Morgan was later released. He filed a lawsuit against Searle accusing him of battery, inflicting emotional distress and violating his constitutional rights.

When the jury returned its verdict, Morgan, 47, was jubilant.

"I didn't do it for the money," Morgan said as he left the Los Angeles courtroom. "I believe in law and order, but it has to be (applied to) the police as well as everyone else."

Morgan, who retired in 1984 after 22 years as a major league player, is now a businessman and television baseball commentator. The jury awarded $90,000 in general damages and $450,000 in punitive damages.

It was the second trial for Morgan involving his lawsuit. An earlier trial ended in a verdict for the defendants, but U.S. District Judge Marianne R. Pfaelzer ordered a new trial after ruling that she failed to instruct the jury that Morgan had been illegally detained.
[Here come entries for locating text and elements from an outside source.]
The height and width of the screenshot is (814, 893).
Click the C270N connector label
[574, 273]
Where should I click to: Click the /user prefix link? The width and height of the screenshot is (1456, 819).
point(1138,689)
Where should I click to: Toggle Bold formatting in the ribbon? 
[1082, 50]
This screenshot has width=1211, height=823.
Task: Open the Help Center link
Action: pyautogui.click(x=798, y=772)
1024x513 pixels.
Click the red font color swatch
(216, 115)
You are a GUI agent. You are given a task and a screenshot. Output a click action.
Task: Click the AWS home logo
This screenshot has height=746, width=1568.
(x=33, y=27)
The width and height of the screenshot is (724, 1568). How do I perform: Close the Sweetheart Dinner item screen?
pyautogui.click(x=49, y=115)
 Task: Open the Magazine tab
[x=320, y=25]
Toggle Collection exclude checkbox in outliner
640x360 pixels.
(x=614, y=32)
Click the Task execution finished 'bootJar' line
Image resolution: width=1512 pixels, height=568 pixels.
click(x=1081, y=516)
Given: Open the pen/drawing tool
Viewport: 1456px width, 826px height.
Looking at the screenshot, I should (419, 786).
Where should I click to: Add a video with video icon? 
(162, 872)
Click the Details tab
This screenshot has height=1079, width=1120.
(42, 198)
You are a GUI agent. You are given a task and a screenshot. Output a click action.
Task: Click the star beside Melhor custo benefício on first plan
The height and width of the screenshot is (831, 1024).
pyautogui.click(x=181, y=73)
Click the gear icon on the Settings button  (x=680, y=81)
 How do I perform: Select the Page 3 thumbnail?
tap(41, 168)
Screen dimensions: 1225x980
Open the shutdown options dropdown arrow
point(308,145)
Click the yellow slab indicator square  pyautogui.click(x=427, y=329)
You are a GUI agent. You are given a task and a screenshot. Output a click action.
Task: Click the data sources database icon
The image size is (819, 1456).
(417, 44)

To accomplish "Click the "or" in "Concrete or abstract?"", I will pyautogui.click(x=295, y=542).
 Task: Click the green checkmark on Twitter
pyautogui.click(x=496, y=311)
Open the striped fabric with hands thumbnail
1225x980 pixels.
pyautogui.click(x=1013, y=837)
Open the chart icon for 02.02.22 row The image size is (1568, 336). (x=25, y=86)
After the second trial was completed Thursday, some jurors said they believe Morgan was singled out because he is black and that he was victimized by Searle.

"We wanted to send a message to City Hall that police cannot act uncontrollably," said juror Gene Dempsey, 38, of Buena Park.

Searle, a 20-year police veteran, was absent from the courtroom when the jury returned with its verdict and could not be reached for comment. Assistant City Atty. Honey A. Lewis, who represented Searle, declined to comment as she left the courtroom. But Morgan's attorneys said they expect the verdict to be appealed.

During the three-day trial, Searle, 42, vehemently defended his actions and said he grabbed Morgan and forced him to the floor only after Morgan became combative, screamed at the officer and took a swing at him.

An agent with the Drug Enforcement Administration who was working with Searle supported the officer's account.

However, a passenger waiting to board the same plane as Morgan testified that he never saw Morgan yell at the police detective. The witness also said that when he tried to intervene and explain to Searle who Morgan was, the officer warned him not to interfere.

As he left the courthouse to fly back to his Oakland-area home, Morgan said he was relieved his legal ordeal was over. "This is one of the toughest things I've ever had to do, but what he did to me may have happened to other people as well," he said.